PISTANTROFOBIA, ¿ENFERMEDAD O MODO DE VIDA?
Resulta que lo que a mí me pasa tiene un nombre. Un nombre, por cierto, desconcertante, casi impronunciable. Resulta, digo, que la sensación de que la gente es previsible, el sentimiento de que, por más que te entregues a la vida y las relaciones sociales con ganas de compartir, ayudar, experimentar…A pesar de todo eso, digo, la sucesión de hechos y comportamientos se dan con una precisión matemática; se cumplen como el decálogo de un manual.
“Pistantrofobia”. Ahí es nada. Se define como la dificultad de volver a confiar en la gente. No puedo negar que es un problema porque tiene consecuencias vitales y hacer sufrir. Pero tampoco alcanzo a aceptar que se defina como una patología, algo que debe ser reparado con terapia, porque se supone que no debes padecerlo.

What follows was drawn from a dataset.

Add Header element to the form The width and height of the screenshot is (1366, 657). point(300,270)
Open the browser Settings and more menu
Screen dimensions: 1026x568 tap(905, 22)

Me pregunto hasta qué punto es saludable o inteligente (me atrevo a decir) seguir viviendo y disfrutando y esperando, así, en general, como si todo lo experimentado no hubiera sido más que una distorsión de la realidad. No digo que no se pueda contar con la posibilidad de encontrar alguna persona que, con sus defectos y virtudes, igual que todos, pueda ofrecer un intercambio honesto. Pero de ahí a transitar por entre los grupos humanos con la alegría y el desenfado, la simplicidad o la actitud evasiva de quien no sabe de engaños, traiciones, mentiras, manipulaciones, egoísmos… en definitiva: estulticia, hay un trecho.
Es curioso que, cuando en Psicología se trata el tema, se parte de “una” traición. Se define el trastorno como la consecuencia de una única experiencia traumática.

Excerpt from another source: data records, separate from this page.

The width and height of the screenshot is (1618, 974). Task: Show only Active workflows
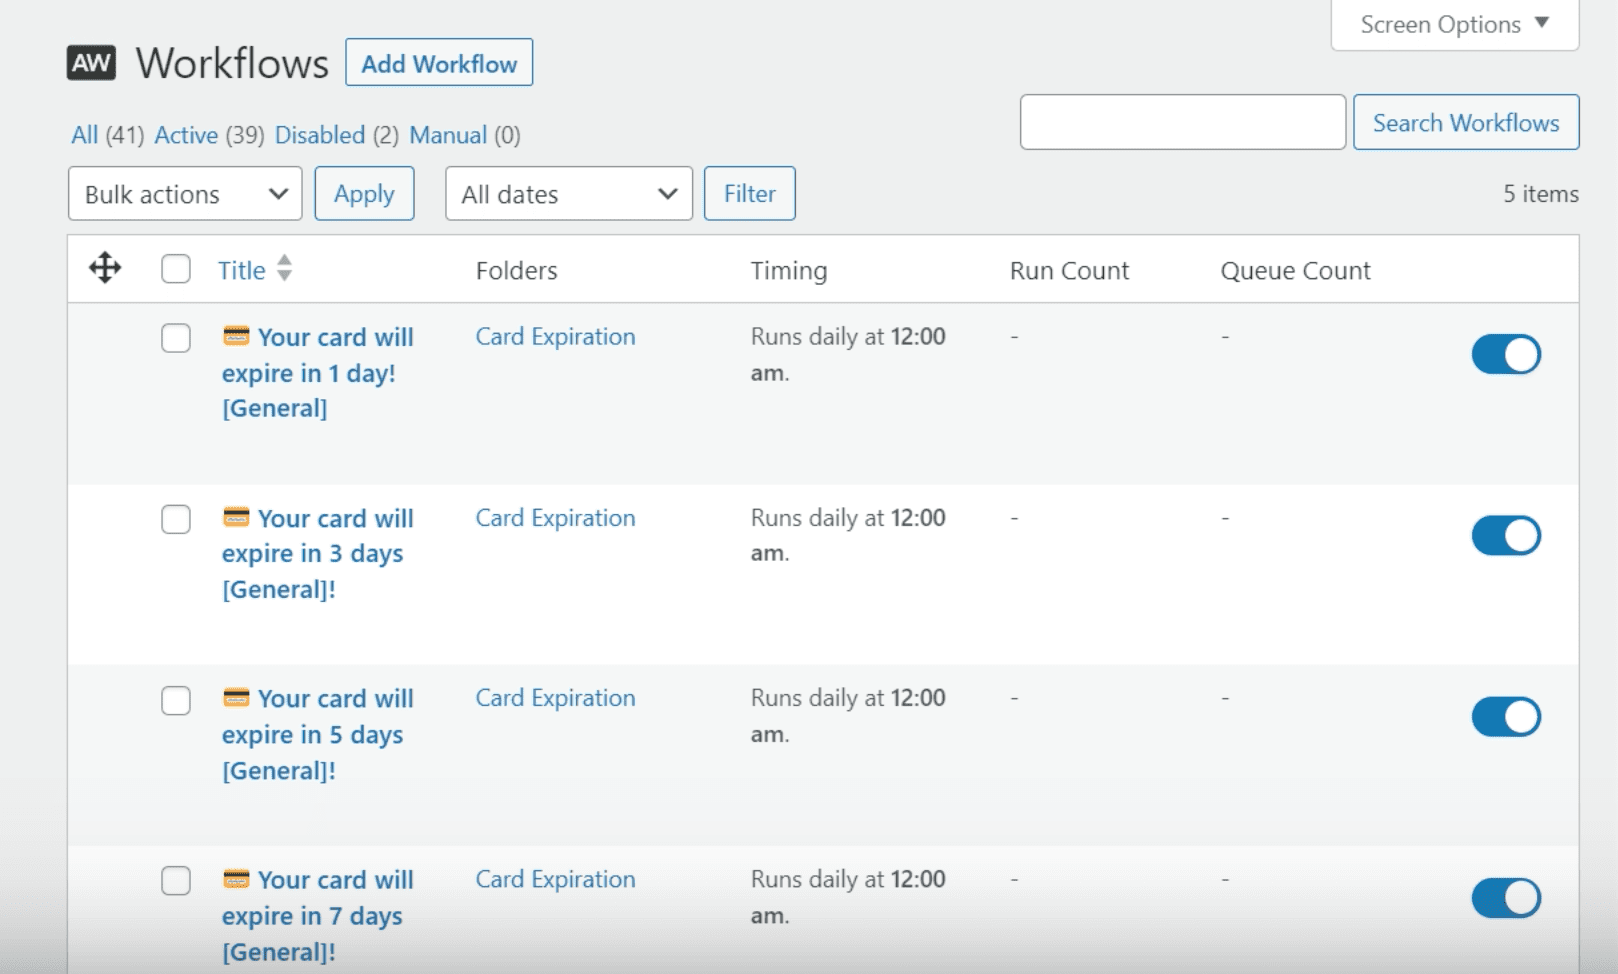tap(186, 135)
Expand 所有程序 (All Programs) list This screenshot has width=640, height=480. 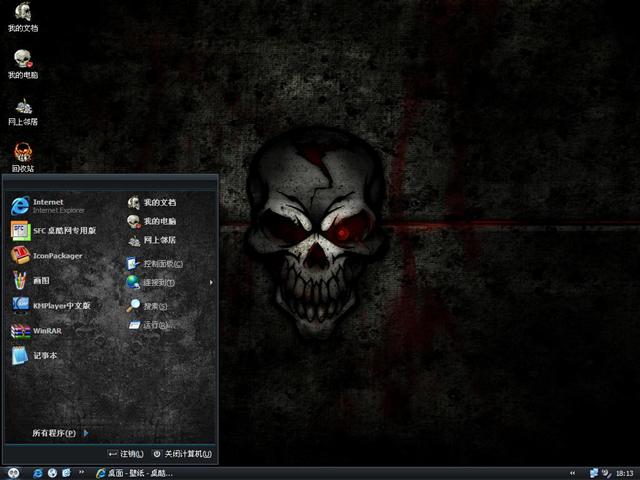tap(60, 433)
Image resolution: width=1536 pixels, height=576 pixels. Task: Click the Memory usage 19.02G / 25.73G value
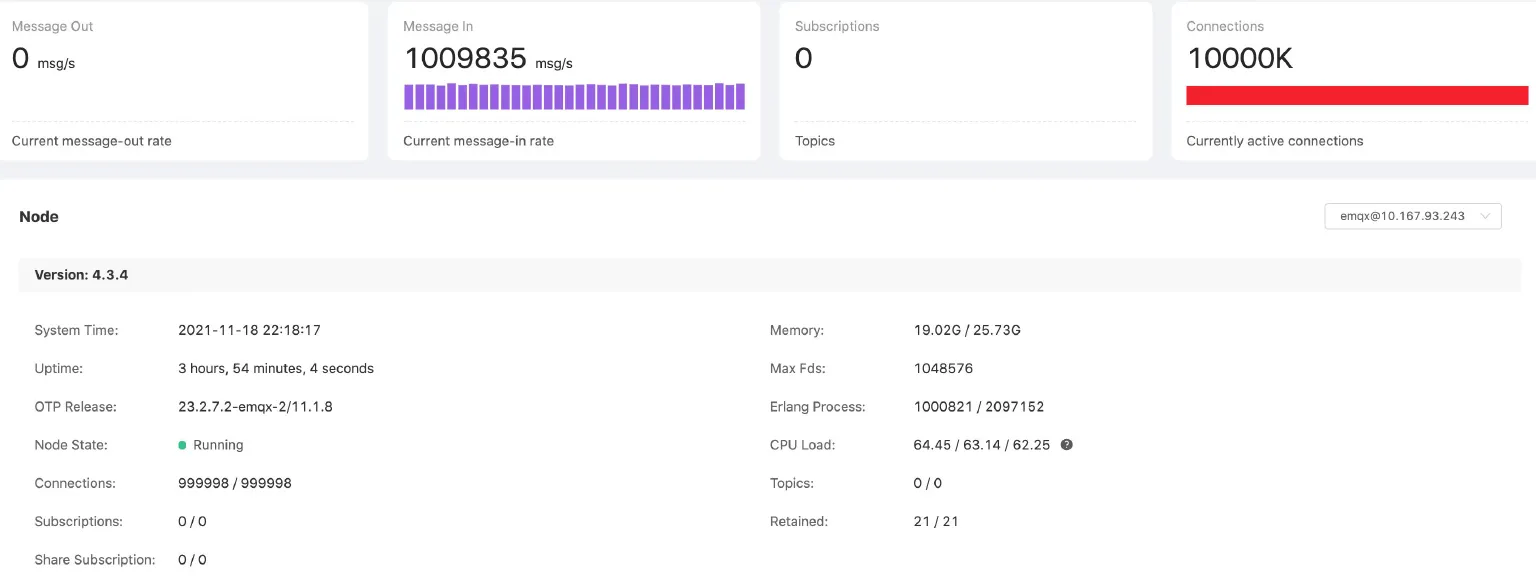click(967, 330)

Es posible que sea el caso, pero yo digo que si la pistantrofobia de marras la padeces durante mucho tiempo por una sola mala experiencia, tal vez el estulto seas tú.
Sin descartar la posibilidad de que mi modus vivendi de puertas semicerradas y visillos sin descorrer supongan una clara inadaptación y una limitación innegable, no alcanzo a comprender la necesidad de formar parte de un grupo como condición de la propia identidad.
No pretendo expresarme en términos de victimismo. Porque no creo que yo sea la única víctima, y también me sé parte de la decepción que ha podido sufrir alguna gente que ha pasado por mi vida. Es más la idea de ser humano que, indefectiblemente, me surge tras el intento de comprender lo que me rodea.
Lo cierto es que, siendo una persona tremendamente sociable (y esto no es necesariamente paradójico) jamás he soportado la idea de tener que cabalgar al ritmo de normas comunes, pandillas y cosas por el estilo. La idea de responder en mi identidad por los simplificados rasgos comunes que caracterizan al grupo, me ha producido siempre un rechazo contra el que, llegado un momento, me negué a luchar.
Dejé de luchar para sentirme parte de un entorno. Dejé de combatirme por ser aceptada y relacionarme; renuncié a ser un ser social que, para evolucionar, precisa de la aceptación y la inclusión. Aceptación e inclusión que, he comprobado, siempre te pide el precio de no saber quién eres, ni siquiera de preguntártelo. Que siempre te pide el precio de la mediocridad.
Así pues, me perdone el resto del mundo. No se trata de soberbia, pues no entiendo que nadie se pierda nada importante sin mí. Se trata de no poder estar aquí de otra manera, porque, no por muchos intentos puede vivir el pez fuera del agua.